Soltó una gran carcajada, a la que se unió la Señora como un eco; la señorita Rosamund volvió a ruborizarse y a golpear con rabia el pie contra el suelo, pero enseguida recuperó el orgullo y se dirigió a mi primo.
—Primo Philip —dijo con seriedad—; no lograréis que sienta vergüenza al daros las gracias por haberme salvado la vida, que estaba casi perdida… —y habría seguido hablando, pero el Conde le interrumpió como era su costumbre.
—Oh, sí —dijo él—; aunque no hacen falta agradecimientos, y menos de vos o de Hubert —porque yo estaba a punto de balbucear mi gratitud—. No, amigo, guardad vuestros sermones hasta que estén secos. Id a cambiaros de ropa o lamentaré haber malgastado buena pólvora por vuestra causa.

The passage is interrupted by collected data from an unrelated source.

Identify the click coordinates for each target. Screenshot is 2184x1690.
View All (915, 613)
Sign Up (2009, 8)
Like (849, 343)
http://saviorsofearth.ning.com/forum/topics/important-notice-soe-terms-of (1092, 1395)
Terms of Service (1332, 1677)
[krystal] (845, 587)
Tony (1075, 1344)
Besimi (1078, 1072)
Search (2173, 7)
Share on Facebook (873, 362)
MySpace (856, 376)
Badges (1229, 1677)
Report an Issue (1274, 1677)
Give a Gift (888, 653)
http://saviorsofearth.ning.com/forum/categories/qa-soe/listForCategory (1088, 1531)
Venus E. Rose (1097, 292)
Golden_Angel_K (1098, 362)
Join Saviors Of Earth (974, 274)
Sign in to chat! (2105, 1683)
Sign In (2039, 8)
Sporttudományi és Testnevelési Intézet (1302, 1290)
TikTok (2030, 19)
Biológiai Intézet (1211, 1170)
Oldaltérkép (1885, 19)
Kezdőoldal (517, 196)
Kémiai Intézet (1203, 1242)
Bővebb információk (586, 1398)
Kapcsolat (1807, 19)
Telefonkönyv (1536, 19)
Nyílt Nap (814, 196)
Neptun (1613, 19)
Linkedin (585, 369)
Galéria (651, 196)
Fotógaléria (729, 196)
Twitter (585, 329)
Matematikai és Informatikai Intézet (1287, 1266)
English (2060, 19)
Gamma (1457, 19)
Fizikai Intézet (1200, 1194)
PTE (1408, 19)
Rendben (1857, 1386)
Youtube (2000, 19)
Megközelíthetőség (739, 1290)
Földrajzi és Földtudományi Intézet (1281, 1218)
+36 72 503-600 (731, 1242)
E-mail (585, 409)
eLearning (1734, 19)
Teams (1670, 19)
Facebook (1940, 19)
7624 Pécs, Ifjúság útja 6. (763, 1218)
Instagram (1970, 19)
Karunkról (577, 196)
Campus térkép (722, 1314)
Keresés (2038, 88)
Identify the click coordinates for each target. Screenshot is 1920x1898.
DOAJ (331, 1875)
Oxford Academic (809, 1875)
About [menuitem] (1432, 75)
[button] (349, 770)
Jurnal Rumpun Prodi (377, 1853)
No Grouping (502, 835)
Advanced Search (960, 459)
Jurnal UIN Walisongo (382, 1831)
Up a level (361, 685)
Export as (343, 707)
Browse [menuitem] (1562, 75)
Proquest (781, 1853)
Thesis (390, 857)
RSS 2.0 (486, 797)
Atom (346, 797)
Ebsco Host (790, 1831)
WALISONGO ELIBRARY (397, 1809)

—Signorina Rosamunda —dijo entonces la Signora desde las escaleras—, ¿queréis que os mande a la doncella con una muda de ropa? ¡Tenéis un aspecto tan… ¿cómo se dice en vuestro idioma?… desaliñado! —y volvió a reír.
—Sí, Signorina Bardi —replicó mi prima—, pues si no los soldados podrían confundirme con una de aquellas prostitutas que seguían a los ejércitos en las guerras alemanas.
Sin más, se dio media vuelta y se encaminó hacia su torre, y yo hacia la mía.
Cuando me hube cambiado de ropa, decidí deshacerme de las calzas y las botas, porque el hedor del limo seguía adherido a ellas y mi cámara olía como una cripta de ahogados. Así que las arrojé al agua por la ventana y vi cómo caían sobre una roca situada a unos metros de la orilla, pues calculé mal el lanzamiento. Después me volví para marcharme. Antes de llegar a la puerta oí un chapoteo en el agua y me asomé otra vez a la ventana; sin embargo, no vi nada: sólo que mis cosas habían desaparecido.